== What to do ==
1 – In the column on the economics of renewable energy, what do in-state utility-owned hydro power projects cost to produce power?
2 – Why, according to the column on the economics of renewable energy, should renewable energy development be encouraged? Answer in one to three sentences.
3 – From the column on the economics of renewable energy, reproduce the part that opens with the words containing "By Rep. Mike" and closes with "to climate change.".

== Text ==
========================================

The word in the House: The economics of renewable energy

Mike Yantachka
Mike Yantachka

By Rep. Mike Yantachka

I have been following the debate in the Charlotte Front Porch Forum over the suitability of solar power for Vermont and the economic implications of renewable energy in general. While I have already written about the Energy RESET bill (H.40), which was just passed overwhelmingly on a tri-partisan vote in the House and is on its way to the Senate, I think it is important to address the economics of energy generation, too. It is important to remember that the primary reason for encouraging renewable energy development is to reduce the use of fossil fuels which contribute to climate change.

There seems to be three issues for consideration:

1) Is renewable energy in general and solar in particular too expensive compared to fossil fuel generated electricity?

2) Is solar appropriate for “cloudy” Vermont?

3) Are solar projects being appropriately sited?

One criticism is that the price for renewable electricity is far above market prices. Actually, the price for renewable energy projects is competitive with conventional generation. Under Vermont’s Standard Offer program, for example, prices for wind and solar electricity generation were set at 24 to 30 cents per kilowatt-hour. Since 2010, prices have decreased by 60 percent, and the latest bids for standard offer solar contracts came in under 12 cents/kWh. Other types of renewable energy include Green Mountain Power’s Hydro-Quebec contract which costs around 6 cents/kWh, and in-state utility-owned hydro power projects produce power at less than four cents/kWh.

========================================

== Dataset content ==
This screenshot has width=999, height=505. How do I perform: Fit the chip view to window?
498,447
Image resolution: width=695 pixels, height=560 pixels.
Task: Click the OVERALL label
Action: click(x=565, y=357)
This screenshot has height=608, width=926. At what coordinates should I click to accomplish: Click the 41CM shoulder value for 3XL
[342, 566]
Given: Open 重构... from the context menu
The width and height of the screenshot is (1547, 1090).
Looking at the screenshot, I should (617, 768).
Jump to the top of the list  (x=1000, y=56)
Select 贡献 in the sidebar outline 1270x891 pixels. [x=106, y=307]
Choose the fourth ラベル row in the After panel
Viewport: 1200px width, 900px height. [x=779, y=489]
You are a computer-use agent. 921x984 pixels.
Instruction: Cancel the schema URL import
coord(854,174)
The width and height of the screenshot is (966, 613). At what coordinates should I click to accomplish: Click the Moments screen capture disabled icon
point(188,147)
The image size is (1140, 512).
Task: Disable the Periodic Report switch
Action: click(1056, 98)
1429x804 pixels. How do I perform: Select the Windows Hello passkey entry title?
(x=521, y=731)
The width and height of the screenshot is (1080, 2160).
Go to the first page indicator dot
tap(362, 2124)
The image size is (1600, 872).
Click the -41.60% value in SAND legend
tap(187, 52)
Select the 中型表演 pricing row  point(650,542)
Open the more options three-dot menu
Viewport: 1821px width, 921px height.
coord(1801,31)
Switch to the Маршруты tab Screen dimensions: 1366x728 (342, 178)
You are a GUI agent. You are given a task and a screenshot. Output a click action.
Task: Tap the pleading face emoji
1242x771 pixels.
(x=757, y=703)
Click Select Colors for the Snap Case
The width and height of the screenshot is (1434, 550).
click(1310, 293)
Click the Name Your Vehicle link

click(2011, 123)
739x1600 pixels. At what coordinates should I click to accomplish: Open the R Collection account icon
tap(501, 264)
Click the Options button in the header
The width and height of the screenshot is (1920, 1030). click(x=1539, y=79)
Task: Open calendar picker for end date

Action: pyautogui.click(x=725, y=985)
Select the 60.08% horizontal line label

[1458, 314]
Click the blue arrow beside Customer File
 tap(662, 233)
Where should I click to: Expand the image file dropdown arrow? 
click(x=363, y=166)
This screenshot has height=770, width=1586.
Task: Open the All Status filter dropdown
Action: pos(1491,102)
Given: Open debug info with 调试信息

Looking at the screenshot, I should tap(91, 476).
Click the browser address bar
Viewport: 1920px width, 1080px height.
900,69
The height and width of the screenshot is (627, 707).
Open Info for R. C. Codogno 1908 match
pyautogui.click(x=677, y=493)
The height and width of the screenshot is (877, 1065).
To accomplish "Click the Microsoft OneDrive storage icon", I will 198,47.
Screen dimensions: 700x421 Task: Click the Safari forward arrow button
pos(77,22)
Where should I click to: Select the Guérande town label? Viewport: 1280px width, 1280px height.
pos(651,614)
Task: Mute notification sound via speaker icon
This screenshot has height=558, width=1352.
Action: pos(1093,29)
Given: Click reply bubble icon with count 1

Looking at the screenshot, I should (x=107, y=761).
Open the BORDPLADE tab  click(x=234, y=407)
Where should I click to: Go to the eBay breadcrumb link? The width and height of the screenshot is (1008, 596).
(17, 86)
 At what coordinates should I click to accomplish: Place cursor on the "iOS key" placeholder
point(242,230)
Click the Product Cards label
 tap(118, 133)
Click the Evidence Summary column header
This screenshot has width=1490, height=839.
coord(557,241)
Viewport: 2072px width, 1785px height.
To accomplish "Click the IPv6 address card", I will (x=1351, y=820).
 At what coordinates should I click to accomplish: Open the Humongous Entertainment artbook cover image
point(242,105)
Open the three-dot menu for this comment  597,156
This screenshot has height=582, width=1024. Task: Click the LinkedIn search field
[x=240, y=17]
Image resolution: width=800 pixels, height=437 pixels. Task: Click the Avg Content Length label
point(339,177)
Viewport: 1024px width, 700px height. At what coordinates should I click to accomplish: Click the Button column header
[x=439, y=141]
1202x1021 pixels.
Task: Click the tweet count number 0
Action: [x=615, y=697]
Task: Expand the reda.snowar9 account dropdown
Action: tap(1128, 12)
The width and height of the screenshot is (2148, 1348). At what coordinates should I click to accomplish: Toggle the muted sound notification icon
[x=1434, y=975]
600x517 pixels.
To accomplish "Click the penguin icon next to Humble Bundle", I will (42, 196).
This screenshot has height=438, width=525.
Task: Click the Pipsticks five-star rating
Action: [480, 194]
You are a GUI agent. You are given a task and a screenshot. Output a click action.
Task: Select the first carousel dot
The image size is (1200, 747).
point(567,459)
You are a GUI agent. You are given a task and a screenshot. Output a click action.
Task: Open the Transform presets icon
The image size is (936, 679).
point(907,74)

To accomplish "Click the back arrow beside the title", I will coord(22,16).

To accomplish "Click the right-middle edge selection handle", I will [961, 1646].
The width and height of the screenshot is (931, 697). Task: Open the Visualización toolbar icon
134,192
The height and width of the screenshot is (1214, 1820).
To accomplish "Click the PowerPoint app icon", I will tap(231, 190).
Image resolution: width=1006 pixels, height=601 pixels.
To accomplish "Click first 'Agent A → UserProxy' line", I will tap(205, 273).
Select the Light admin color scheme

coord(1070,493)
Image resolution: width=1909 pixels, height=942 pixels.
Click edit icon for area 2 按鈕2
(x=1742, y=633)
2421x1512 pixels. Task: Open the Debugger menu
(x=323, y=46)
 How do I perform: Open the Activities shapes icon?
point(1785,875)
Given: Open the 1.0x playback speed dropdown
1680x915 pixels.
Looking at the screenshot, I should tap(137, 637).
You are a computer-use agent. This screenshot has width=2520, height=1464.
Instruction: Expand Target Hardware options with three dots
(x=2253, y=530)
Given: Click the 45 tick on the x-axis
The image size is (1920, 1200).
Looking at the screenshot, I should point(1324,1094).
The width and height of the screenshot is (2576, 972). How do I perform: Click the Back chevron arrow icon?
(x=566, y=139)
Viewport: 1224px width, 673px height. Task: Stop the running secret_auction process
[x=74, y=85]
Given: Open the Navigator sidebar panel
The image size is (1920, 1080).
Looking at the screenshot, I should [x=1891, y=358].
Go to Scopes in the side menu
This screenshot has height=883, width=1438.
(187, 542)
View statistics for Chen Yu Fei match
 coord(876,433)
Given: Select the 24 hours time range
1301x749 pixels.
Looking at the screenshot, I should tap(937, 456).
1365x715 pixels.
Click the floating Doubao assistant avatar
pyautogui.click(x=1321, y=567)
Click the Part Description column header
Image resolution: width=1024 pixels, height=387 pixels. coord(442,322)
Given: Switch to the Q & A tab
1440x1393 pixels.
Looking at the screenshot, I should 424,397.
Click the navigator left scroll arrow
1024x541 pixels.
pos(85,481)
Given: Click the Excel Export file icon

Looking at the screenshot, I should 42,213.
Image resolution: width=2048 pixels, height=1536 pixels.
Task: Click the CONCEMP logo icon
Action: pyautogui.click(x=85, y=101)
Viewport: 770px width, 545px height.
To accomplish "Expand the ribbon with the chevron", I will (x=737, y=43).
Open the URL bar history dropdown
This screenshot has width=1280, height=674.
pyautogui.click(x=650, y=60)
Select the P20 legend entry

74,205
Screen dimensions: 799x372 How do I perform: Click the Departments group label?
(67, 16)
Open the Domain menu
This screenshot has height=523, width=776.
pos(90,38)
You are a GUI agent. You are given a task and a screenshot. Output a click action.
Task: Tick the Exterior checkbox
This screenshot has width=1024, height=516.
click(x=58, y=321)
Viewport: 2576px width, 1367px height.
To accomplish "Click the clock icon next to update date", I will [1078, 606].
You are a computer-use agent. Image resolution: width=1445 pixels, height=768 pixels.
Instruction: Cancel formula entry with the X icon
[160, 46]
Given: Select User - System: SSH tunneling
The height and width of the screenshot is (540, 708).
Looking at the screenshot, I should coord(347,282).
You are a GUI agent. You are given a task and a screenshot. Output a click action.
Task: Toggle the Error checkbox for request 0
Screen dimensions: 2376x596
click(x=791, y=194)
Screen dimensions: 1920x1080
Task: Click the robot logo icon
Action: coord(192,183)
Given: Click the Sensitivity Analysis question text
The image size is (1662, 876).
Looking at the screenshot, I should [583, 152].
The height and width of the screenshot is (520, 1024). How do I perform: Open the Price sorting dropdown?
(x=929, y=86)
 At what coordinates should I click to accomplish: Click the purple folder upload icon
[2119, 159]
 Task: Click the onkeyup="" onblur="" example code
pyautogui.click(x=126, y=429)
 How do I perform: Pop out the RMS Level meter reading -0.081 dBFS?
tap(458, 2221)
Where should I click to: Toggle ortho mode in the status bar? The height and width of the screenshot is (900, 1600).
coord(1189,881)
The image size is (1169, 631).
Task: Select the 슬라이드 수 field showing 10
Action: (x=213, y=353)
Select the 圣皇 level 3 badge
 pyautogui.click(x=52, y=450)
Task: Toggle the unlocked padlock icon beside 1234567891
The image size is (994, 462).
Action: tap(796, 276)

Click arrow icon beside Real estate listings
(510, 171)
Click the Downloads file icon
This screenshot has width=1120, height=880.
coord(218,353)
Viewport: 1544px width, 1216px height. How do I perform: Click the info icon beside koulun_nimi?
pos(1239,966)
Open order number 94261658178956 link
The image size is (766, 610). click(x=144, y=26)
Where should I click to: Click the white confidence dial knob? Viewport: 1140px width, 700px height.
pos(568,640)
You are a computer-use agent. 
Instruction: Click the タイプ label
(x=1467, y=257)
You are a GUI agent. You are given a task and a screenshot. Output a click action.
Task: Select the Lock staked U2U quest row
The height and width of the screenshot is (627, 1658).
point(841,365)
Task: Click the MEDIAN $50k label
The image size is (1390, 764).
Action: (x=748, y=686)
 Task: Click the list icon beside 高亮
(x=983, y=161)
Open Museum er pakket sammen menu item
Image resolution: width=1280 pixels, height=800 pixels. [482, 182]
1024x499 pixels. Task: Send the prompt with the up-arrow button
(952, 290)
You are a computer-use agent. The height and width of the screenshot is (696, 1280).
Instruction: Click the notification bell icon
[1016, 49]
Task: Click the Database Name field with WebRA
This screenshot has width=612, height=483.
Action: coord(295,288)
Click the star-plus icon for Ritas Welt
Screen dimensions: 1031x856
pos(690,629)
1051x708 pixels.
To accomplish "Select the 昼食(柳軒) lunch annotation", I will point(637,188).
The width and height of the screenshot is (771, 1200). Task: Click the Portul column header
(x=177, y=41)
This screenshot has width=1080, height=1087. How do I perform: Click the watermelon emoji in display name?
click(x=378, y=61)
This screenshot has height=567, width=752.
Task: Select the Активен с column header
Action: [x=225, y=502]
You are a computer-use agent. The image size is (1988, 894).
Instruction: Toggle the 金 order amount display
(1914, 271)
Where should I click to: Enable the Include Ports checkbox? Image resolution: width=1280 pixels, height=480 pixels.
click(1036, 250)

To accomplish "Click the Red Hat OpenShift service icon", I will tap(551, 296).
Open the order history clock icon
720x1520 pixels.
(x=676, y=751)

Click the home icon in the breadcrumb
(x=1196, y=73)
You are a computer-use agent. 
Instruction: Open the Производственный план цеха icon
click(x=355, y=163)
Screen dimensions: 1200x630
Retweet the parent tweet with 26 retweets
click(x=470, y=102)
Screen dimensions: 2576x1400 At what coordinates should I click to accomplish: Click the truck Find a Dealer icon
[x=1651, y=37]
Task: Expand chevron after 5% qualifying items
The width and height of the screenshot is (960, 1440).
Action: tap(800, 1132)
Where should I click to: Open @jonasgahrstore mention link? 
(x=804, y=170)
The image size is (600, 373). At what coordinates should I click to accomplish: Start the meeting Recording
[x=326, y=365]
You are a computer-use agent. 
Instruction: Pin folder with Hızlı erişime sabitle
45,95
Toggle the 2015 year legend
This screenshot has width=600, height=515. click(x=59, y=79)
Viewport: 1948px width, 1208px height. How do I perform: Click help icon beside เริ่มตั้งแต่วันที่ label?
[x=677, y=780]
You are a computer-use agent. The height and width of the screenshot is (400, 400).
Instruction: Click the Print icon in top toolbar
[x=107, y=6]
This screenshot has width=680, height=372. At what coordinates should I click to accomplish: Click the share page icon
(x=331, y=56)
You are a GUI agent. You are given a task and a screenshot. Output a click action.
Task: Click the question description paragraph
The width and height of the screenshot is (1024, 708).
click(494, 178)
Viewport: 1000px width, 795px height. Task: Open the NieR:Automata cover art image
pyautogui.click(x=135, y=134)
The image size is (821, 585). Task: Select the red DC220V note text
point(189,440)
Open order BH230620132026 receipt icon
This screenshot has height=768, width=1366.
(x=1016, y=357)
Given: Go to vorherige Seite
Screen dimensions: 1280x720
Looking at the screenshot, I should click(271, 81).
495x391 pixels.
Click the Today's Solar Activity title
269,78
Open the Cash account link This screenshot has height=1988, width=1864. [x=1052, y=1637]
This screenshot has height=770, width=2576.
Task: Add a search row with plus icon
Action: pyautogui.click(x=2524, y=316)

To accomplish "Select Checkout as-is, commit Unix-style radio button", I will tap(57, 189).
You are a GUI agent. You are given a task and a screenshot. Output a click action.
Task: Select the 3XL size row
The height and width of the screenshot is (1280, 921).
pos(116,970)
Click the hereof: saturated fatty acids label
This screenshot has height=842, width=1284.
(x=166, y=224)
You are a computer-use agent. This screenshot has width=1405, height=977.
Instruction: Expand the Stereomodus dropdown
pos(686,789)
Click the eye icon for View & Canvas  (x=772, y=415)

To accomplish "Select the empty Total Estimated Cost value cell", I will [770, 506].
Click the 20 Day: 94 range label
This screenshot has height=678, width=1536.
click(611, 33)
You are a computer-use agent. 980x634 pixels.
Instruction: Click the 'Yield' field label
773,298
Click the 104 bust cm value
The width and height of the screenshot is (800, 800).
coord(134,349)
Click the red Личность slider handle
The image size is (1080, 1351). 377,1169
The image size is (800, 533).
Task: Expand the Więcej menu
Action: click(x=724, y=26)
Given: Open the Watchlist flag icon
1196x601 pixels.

========================================

== Expected results ==
1 – Less than four cents per kilowatt-hour.

2 – The primary reason is to reduce the use of fossil fuels, because fossil fuels contribute to climate change.

3 –
By Rep. Mike Yantachka

I have been following the debate in the Charlotte Front Porch Forum over the suitability of solar power for Vermont and the economic implications of renewable energy in general. While I have already written about the Energy RESET bill (H.40), which was just passed overwhelmingly on a tri-partisan vote in the House and is on its way to the Senate, I think it is important to address the economics of energy generation, too. It is important to remember that the primary reason for encouraging renewable energy development is to reduce the use of fossil fuels which contribute to climate change.